Mental training is about training your mind through positive repition. Not actually being mental.

OTHER TRAINING
30+ silent fluid step vaults on a railing on each side. Done.

Saturday, August 23, 2008

THE PURPOSE AND NATURE OF THIS BLOG. Making a Commitment: Marriage and Parkour

Parkour and everything Parkour related is an endless source of metaphors it seems.



Making leaps of faith, going with the flow, overcoming obstacles.......fair enough they sound like cliches but a life of cliches is the last thing Parkour training leads to. Having just come back from very lovely wedding of a very lovely friend and her very lovely now husband, the topic of life and where (on earth!) it is leading are forefront in my cakefilled being. After sleeping with the traditional piece of wedding cake under my pillow (which is supposed to make you dream of the man you are going to marry) I awoke to the realisation i had dreamt about; walls. To be clear, i'm not obsessed with getting married, far from it, but I am with dreams and the future. Dreams and my Parkour future.

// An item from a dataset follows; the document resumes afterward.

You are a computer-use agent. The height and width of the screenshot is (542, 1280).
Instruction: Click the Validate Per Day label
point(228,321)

Commitment to making a jump has been a key training issue for me. Finding a way to stick to a descision you have made and not try and turn back mid air has been difficult (ouch ouch groins + railings, shins + walls; the bruises tell the tale). In truth commitment has been a key theme in life in general in the last year. Ever since my arrival back from The Greatest Trip Ever Taken In My Whole Life (catchy title no?), more sedately described as New York and South America 2007, i haven't been able to settle. Again, it could seem another cliched gringo trail abroad but it changed my world so beautifully that I haven't been able to commit to a person, place, or even bedroom since September 2007 as i wanted to feel I could keep moving. Keep moving I have and around a deeply picturesque procession of council flats in Londons most salubrious areas. However, ironically Council Estates have almost brought me the most joys this year. Lying on concrete, on my raindrenced back and looking up at the clouds in after some Parkour agony/ecstacy in some urban jungle has been delicious. In such an unlikely environment as this I was even more suprised that I have never felt so lovely. Or so in love.

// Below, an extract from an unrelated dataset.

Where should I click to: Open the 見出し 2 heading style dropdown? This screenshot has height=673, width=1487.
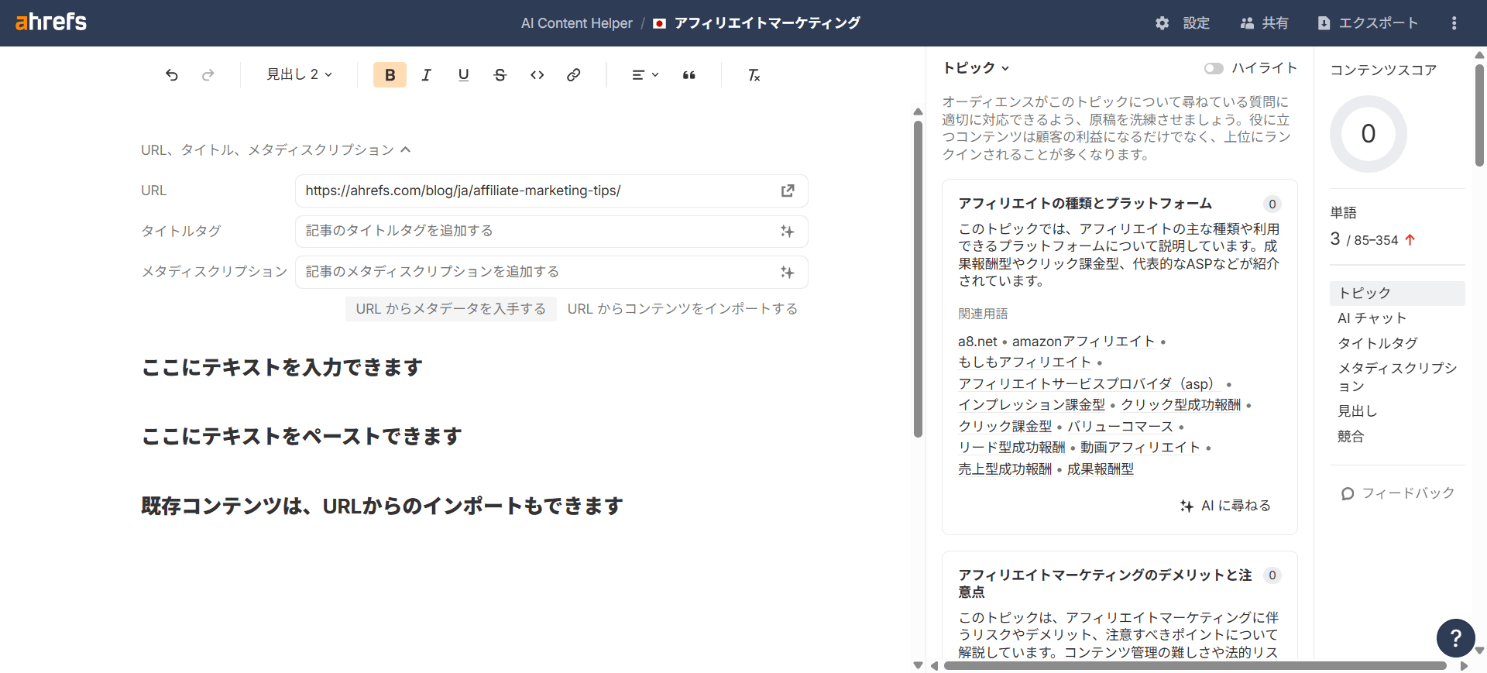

And so it seems that love leads to commitment and more suprisingly commitment keeps you moving. Not commiting is like standing in a room with all the doors open but not walking through any of them. So i'm making a commitment to Parkour training and to this blog itself. In some ways it might not seem as important as the act of marriage itself but I reckon if I can't commit to jumping from one bollard to another then i am certainly not ready for anything else! The location of the blog might also not seem as important as if I was in some far off paradise but again I remind myself that the landscape inside is what really matters. And so.....

For better or for worse, in sickest and in health, forsaking all others I going to get stuck in. In this way it seems fitting to add another layer of metaphor to my training by recording it using this blog and by doing so marking a route and leaving a paper trail/virtual trace of my Parkour discoveries on this new course of action.



So as I wish the newlyweds good luck for their journey ahead I also hope for a little for myself. And now im going for a run because just talking about stuff it not the same as doing it.:.)